Sub came to service.


Inside is the caliber 3000.


First the autowinding module comes off.


Everything is as should be. Shock protection with escape wheel doesn't come as a shock.


Dial side. Large hour wheel makes hand relation more robust.


Under the barrel wheel some dried grease. Service is due indeed.


Balance wheel comes off. Same finishing continues in all levels.


Some thought should be put into this caliber. Barrel drives directly the center pinion. Cannon pinion attaches directly to the center pinion. So hours and minutes are driven from here. But seconds are driven through normal going train and 4th wheel.
What this achieves is second hand is more resistant to forces caused by manual time setting.

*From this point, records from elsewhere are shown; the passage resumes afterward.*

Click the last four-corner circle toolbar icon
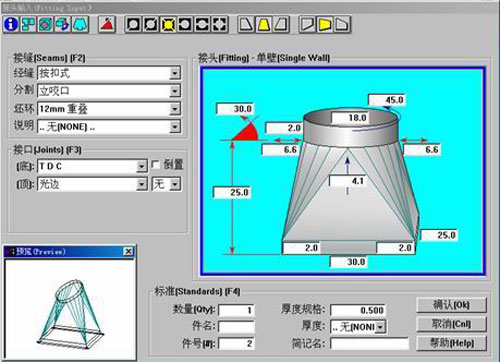The width and height of the screenshot is (500, 362). (220, 24)
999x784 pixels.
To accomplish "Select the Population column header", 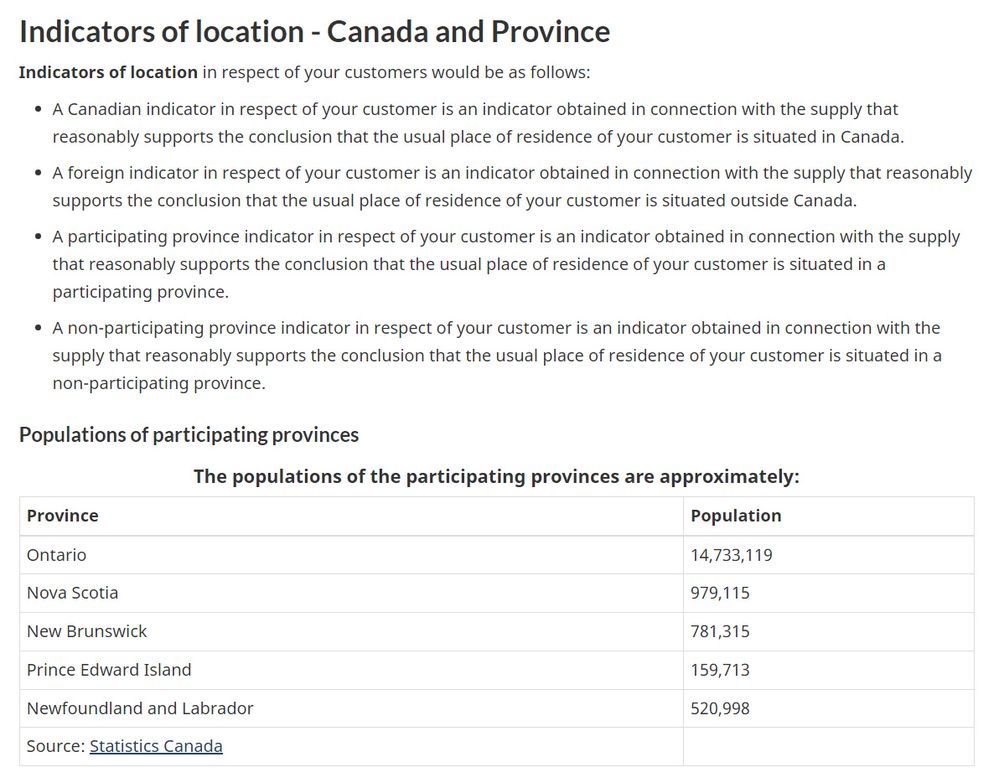I will (736, 516).
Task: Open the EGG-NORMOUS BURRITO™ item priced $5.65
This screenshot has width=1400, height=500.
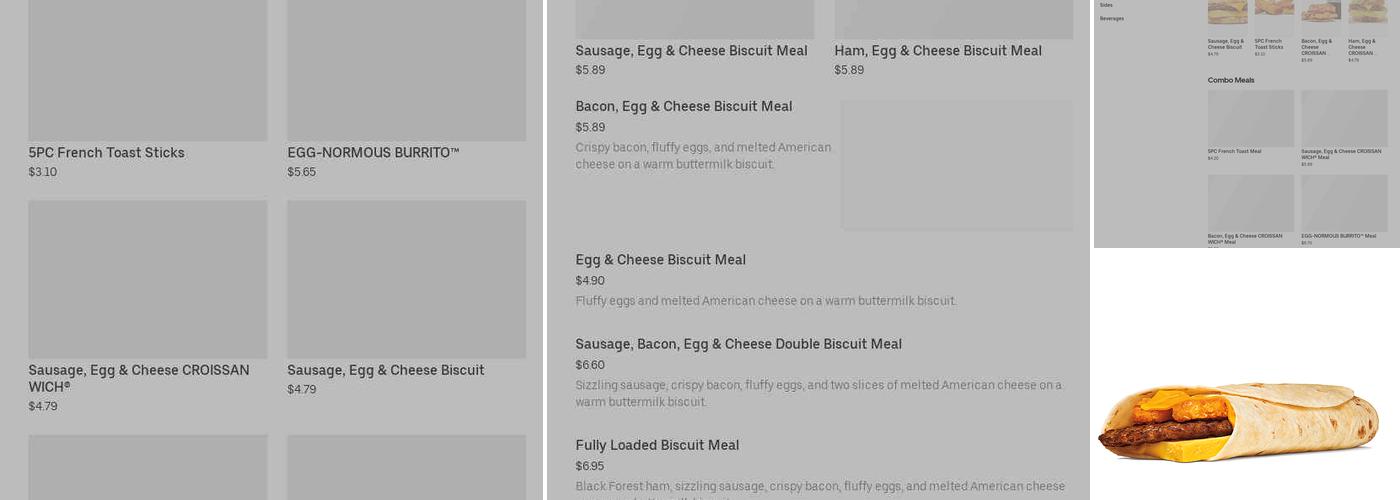Action: pyautogui.click(x=373, y=153)
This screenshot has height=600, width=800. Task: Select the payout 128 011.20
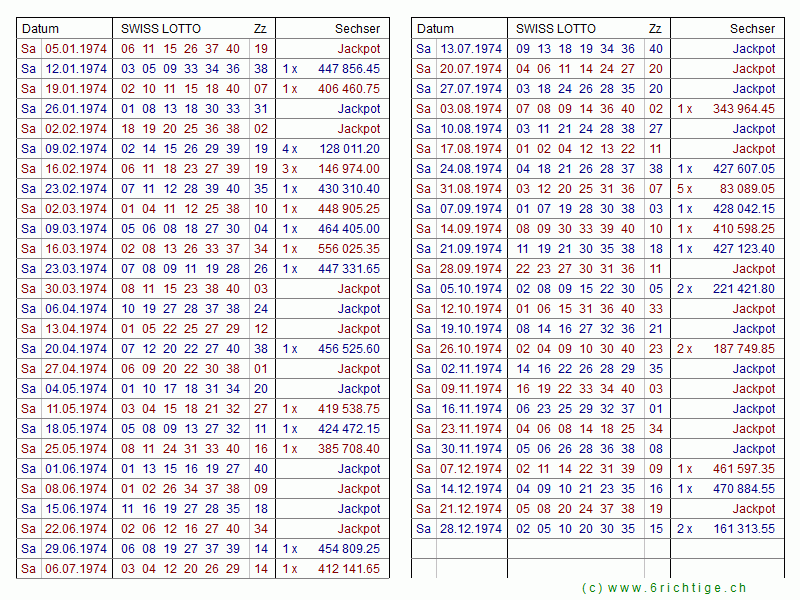349,149
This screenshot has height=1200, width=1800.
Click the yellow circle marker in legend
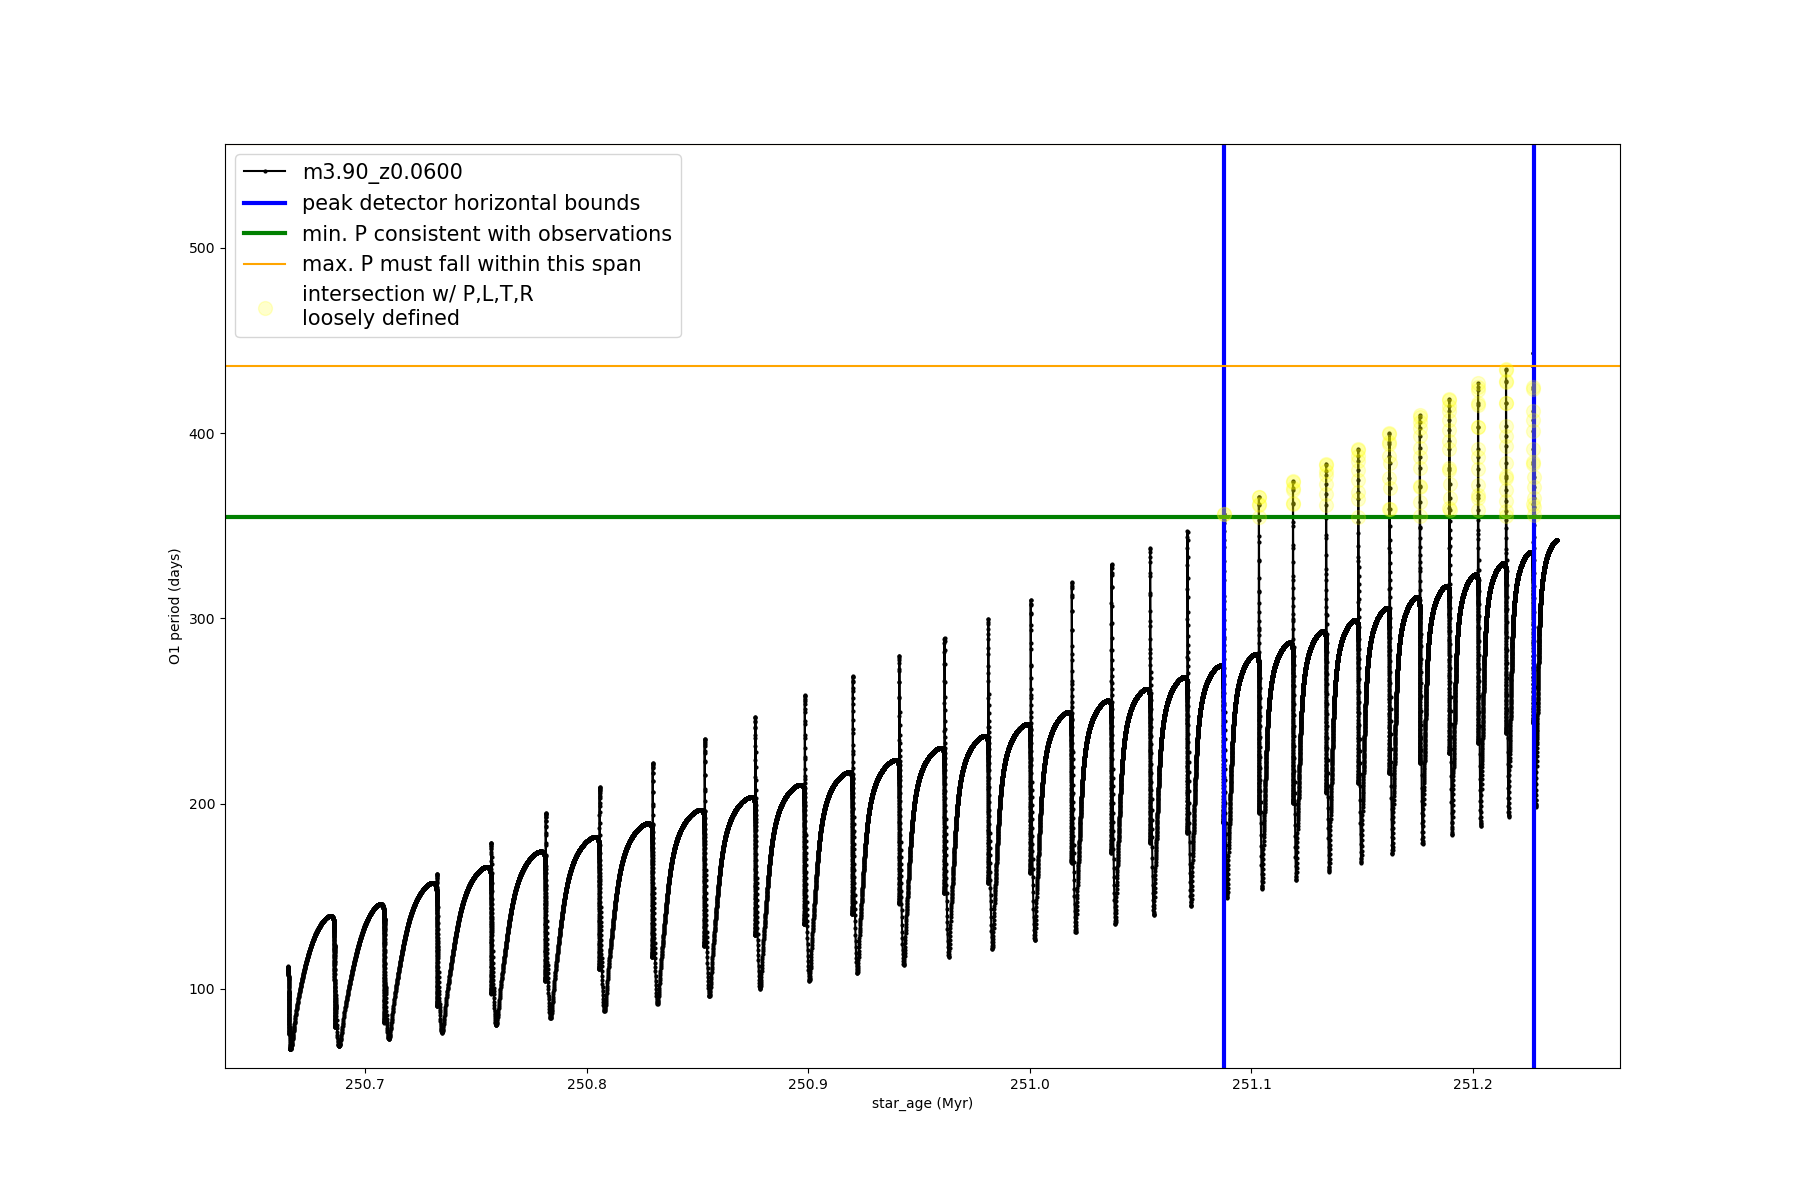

Center pinion on the dial side.
Nice little detail is a stone inside the center pinion to support 4th wheel. This gives second hand less side shake and less friction on to the going train.


This one is nice detail too, though somewhat more common in other movements. Autowinding pushes the intermediate crown wheel away. This makes autowinding more efficient and less wear occurs over long period of time.


Notice the hacking lever.


Hacking lever better visible. Hacking lever attaches directly into the setting lever.

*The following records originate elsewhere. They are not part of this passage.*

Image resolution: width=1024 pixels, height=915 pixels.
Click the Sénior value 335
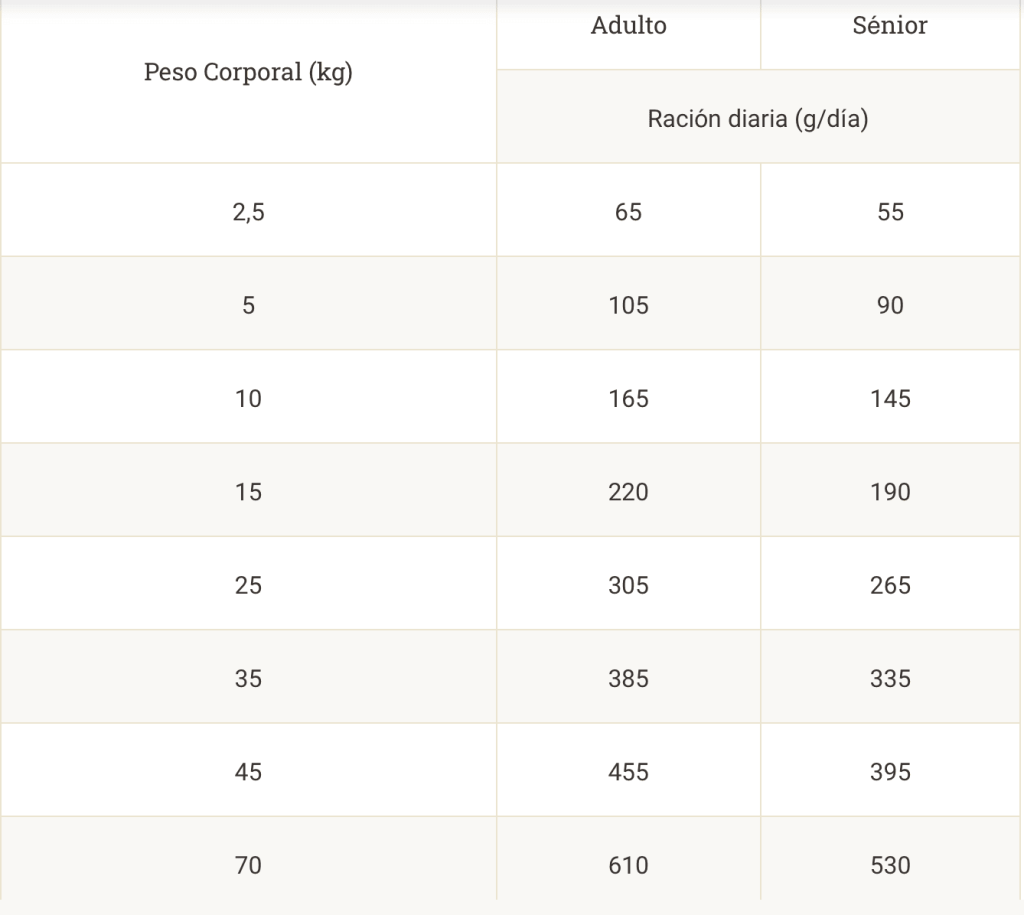click(x=890, y=679)
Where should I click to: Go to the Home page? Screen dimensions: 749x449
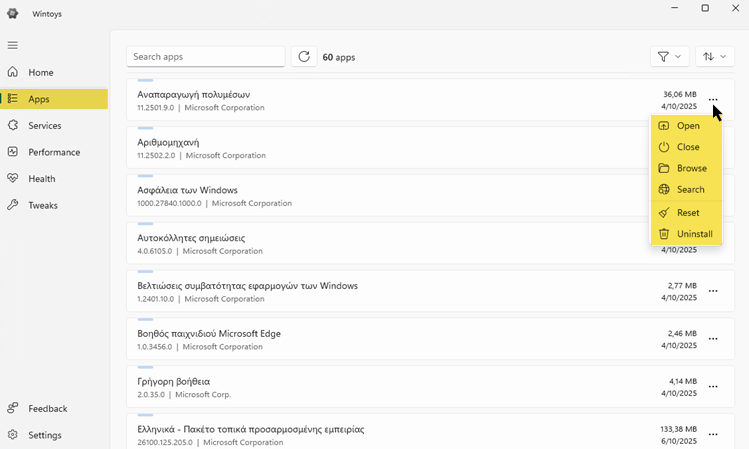[x=41, y=73]
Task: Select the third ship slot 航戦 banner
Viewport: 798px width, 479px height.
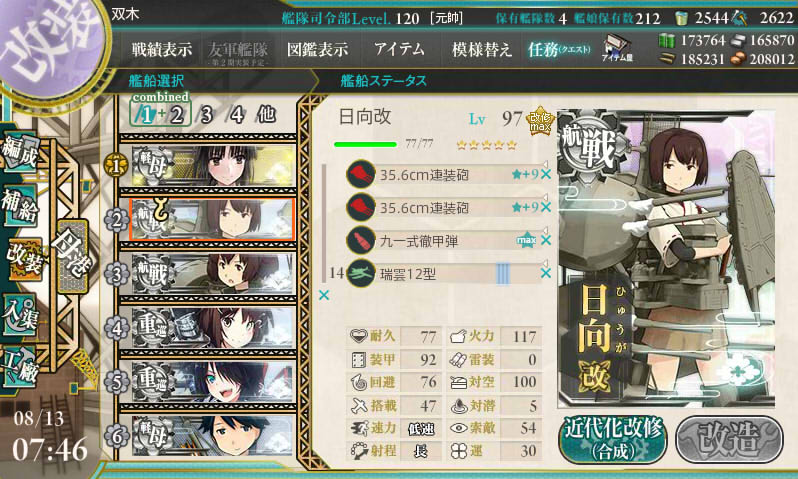Action: [x=213, y=273]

New mainspring is ordered.


Washed up.


Hacking lever.


New mainspring.


Necessary unfocused picture.


Barrel bridge and center pinion assembled.


Cannon pinion attached.


Keyless works. Setting lever is secured by own cover.


Keyless works ready.


Going train.


Manual wind components.


Initial readings.


Waiting for the hands.


Autowinding module. Very similar construction to compared to old Rolex auto-movements.


In the picture the wheel that attaches on the end of the rotor axle is missing. This is not held by anything but when autowinding module is attached into the movement, movement supports that wheel in place.


Movement cased



Rolex waterproof tested and ready.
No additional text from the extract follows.